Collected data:
----

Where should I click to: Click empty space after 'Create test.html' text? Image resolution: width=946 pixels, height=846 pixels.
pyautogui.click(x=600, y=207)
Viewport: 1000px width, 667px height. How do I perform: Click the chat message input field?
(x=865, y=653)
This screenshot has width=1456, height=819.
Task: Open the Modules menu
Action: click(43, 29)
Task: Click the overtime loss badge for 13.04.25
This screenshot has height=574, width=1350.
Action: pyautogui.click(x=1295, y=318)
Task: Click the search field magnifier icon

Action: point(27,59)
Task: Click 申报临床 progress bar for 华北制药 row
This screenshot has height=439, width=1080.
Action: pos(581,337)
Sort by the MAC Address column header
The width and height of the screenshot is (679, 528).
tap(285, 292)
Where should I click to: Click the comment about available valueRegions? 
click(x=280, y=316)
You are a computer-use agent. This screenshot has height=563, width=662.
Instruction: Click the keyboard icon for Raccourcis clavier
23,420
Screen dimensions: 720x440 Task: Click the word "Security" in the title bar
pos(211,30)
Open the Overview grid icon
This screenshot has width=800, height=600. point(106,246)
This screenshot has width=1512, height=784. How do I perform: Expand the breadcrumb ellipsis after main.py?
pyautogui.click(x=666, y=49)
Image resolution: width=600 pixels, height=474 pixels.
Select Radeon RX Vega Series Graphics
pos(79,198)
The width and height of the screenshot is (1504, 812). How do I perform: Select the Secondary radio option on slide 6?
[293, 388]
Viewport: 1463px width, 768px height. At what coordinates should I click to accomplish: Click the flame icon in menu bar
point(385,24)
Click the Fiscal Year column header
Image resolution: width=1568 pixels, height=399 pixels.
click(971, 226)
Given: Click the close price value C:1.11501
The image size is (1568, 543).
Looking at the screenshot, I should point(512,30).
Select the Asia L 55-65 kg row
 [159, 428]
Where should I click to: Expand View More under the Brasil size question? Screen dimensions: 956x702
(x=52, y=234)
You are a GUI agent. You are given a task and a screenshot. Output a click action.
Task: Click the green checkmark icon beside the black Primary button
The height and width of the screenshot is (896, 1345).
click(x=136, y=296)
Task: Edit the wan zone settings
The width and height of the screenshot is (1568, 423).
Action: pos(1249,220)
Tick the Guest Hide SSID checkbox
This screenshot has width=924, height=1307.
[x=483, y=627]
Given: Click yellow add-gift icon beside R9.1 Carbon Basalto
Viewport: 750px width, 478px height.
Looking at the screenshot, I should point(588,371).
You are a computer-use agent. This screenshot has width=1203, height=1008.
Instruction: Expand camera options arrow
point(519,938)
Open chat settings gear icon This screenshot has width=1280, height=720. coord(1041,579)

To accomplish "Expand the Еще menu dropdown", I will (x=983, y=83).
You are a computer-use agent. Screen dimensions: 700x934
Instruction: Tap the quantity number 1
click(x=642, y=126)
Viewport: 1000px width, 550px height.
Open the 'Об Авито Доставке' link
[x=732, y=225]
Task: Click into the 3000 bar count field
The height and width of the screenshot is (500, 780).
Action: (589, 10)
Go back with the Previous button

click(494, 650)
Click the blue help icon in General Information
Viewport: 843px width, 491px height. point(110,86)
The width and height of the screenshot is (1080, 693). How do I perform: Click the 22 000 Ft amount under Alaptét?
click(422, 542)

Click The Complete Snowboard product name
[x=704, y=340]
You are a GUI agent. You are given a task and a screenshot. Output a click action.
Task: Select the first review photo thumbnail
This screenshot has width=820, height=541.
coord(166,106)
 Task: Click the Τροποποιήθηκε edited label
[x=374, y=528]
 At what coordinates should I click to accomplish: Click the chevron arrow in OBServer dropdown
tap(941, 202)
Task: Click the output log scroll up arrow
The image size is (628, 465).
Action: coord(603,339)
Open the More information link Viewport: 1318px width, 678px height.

----

§ **What is required**:
Above are the entries; copy every line among them that contains the word "beside".

§ **Exercise response**:
Task: Click the green checkmark icon beside the black Primary button
Given: Click yellow add-gift icon beside R9.1 Carbon Basalto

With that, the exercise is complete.